Critics argue that the project will adversely affect the environment and put İstanbul’s water supply in danger.

Today, around 40 percent of İstanbul’s water comes from the European side of the city, which, even according to the government’s own environmental assessments, will be severely impacted by the canal and new airport that was opened last month, according to National Geographic.

The Sazlıdere reservoir, located in the northwestern part of the city, will be entirely uprooted, and smaller streams and underground water tables that feed at least three other lakes in the area could end up being disrupted.
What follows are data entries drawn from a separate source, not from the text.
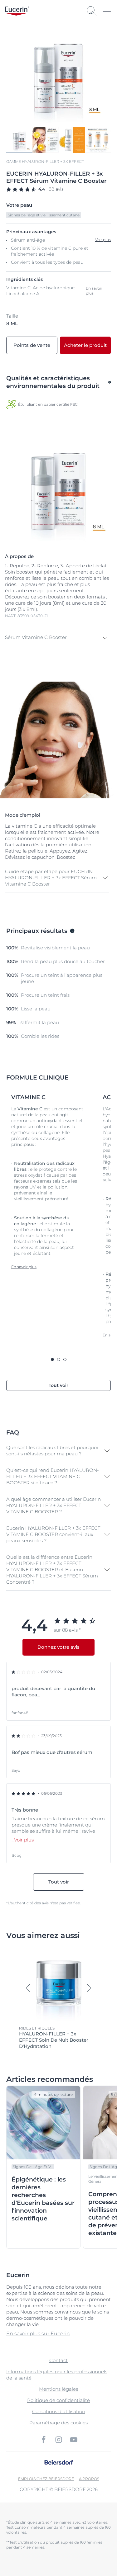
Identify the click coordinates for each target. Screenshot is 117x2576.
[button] (57, 638)
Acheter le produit (85, 345)
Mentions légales (58, 2389)
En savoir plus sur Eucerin (38, 2334)
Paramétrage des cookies (58, 2423)
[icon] (43, 2439)
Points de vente (31, 345)
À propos (89, 2478)
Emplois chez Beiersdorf (46, 2478)
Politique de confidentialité (58, 2400)
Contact (58, 2360)
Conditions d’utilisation (58, 2411)
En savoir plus (94, 290)
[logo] (17, 11)
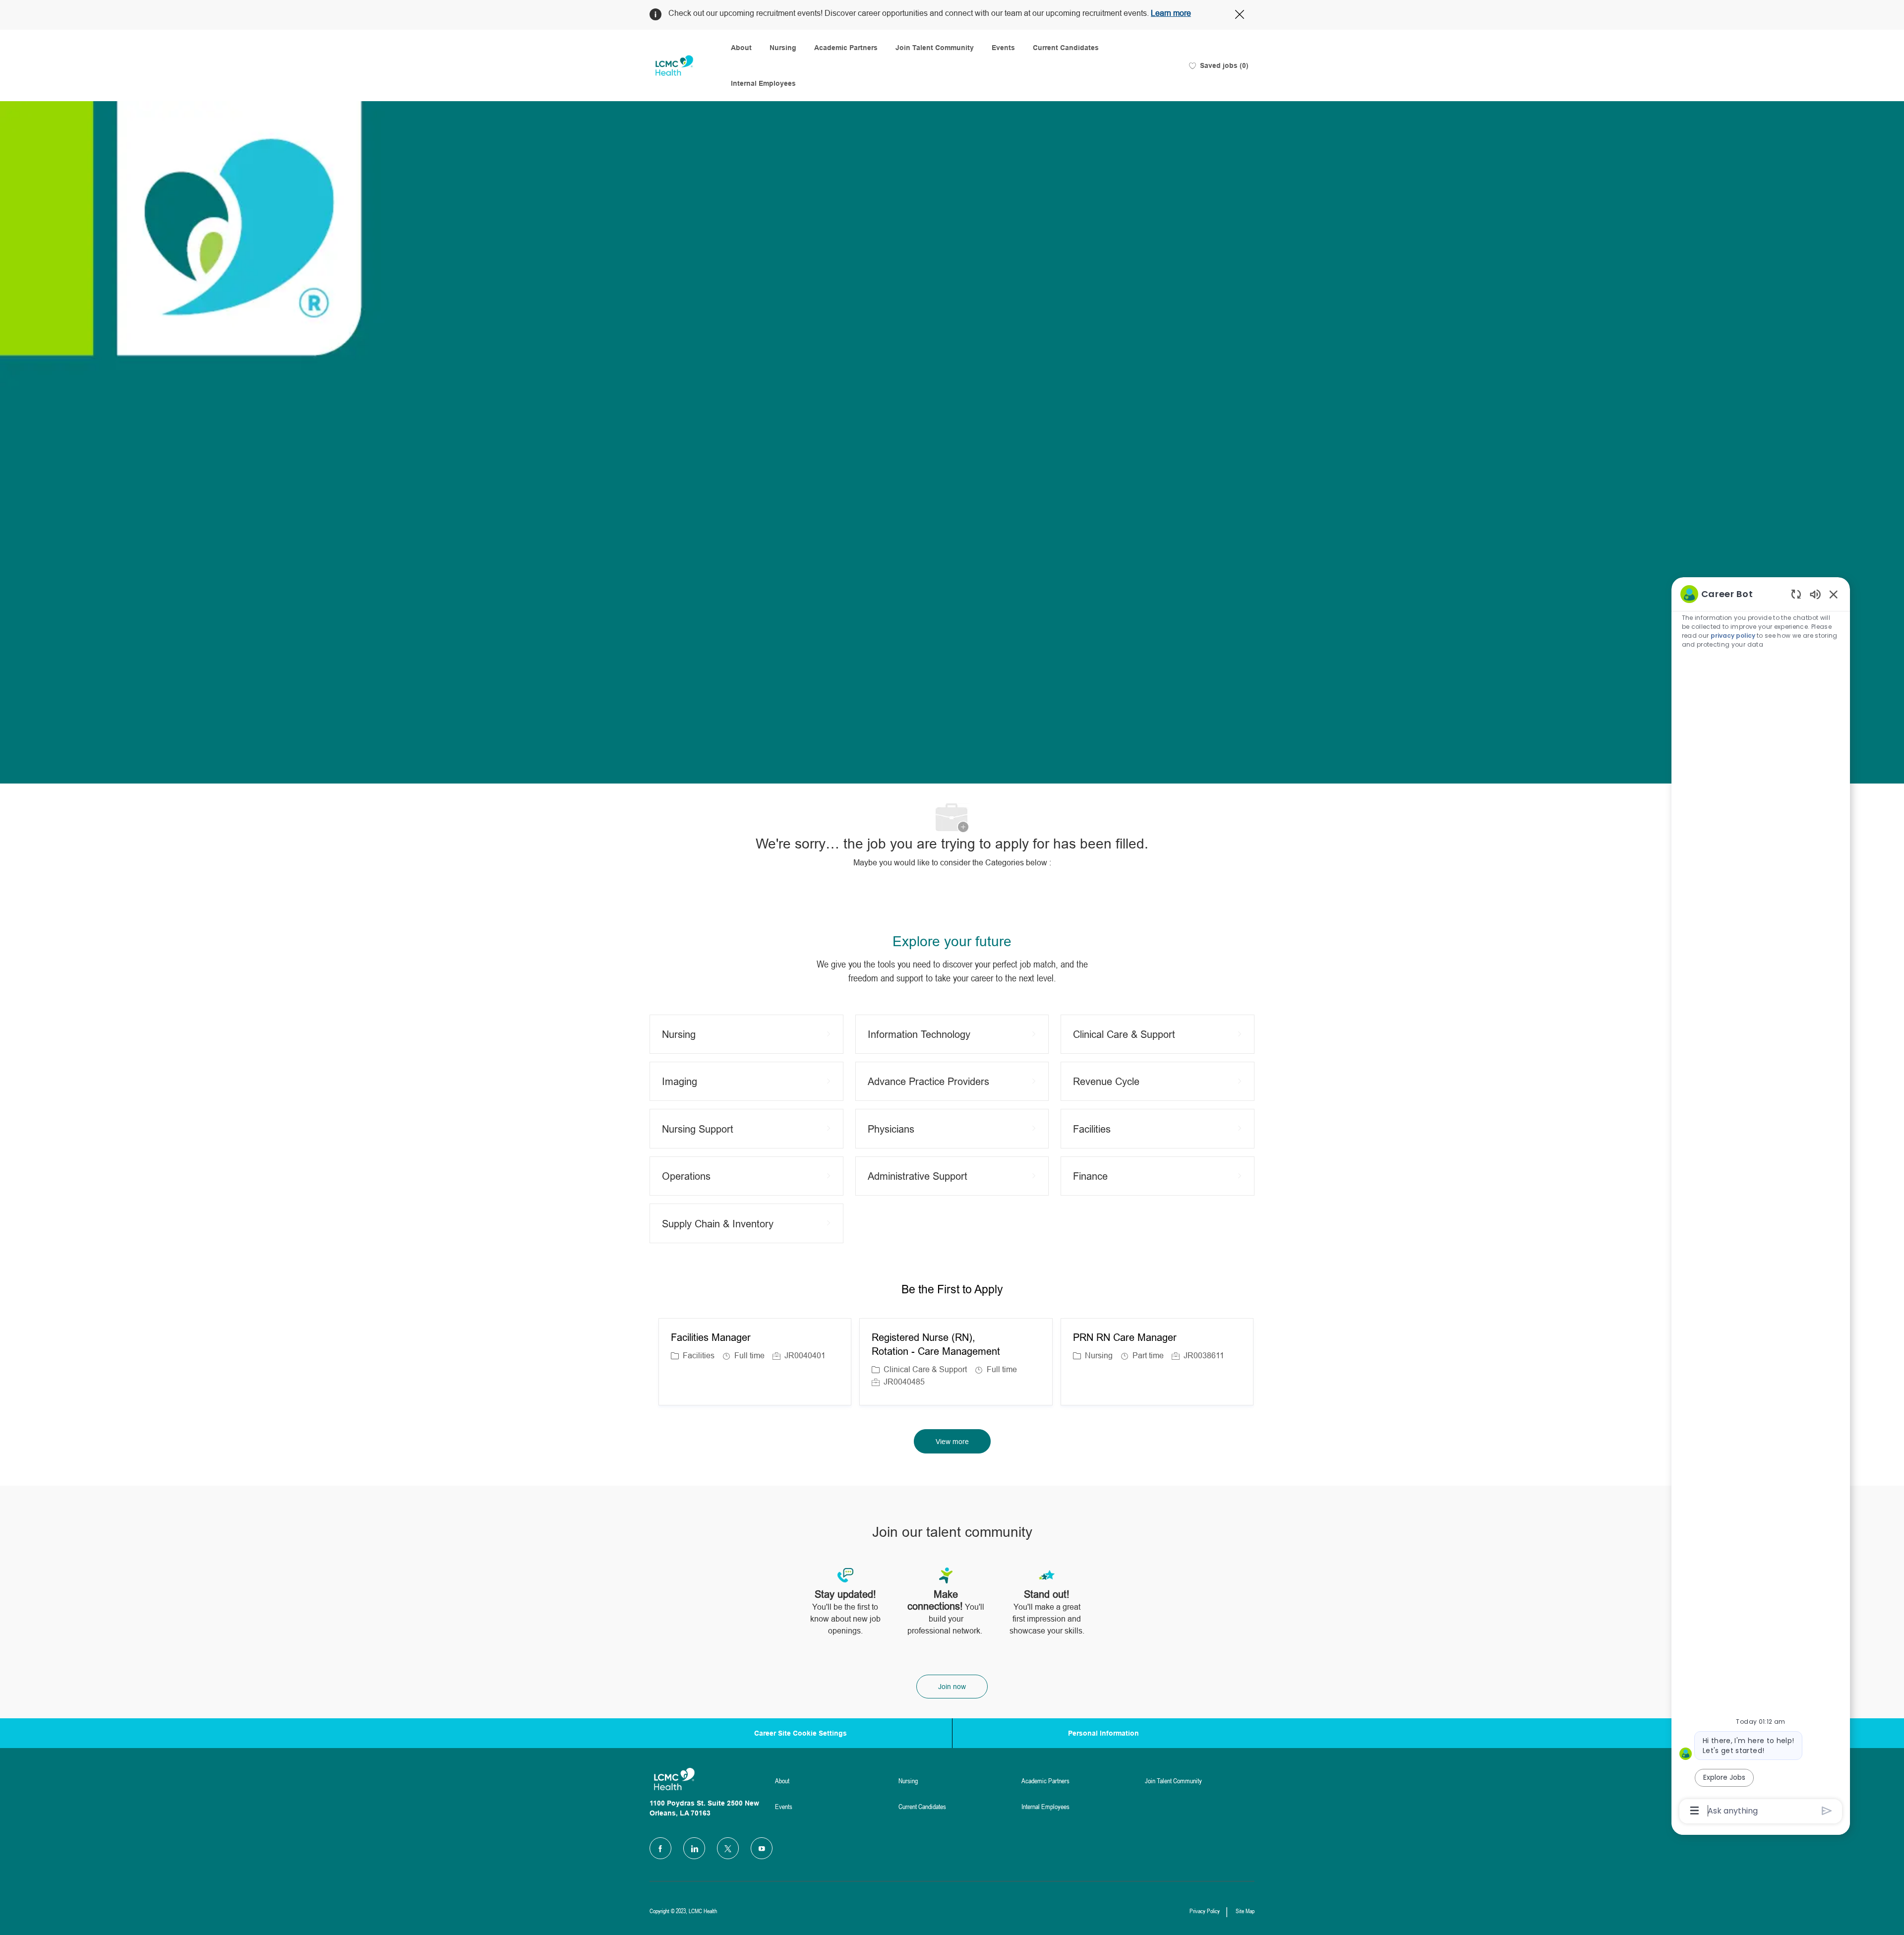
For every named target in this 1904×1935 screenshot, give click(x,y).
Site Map (1245, 1911)
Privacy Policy (1205, 1911)
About (741, 48)
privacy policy (1733, 635)
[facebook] (660, 1848)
Another implication of the canal concerns the passage of war vessels into the Black Sea, which was limited by the Montreux Convention, signed in 1936.

Then-Prime Minister Binali Yıldırım announced in January that Canal İstanbul would not be subject to the convention.

A report in the South China Morning Post in June implied that the canal project could trigger an arms race in the Black Sea, which would displease Russia.

The total budget of the project is around $20 billion.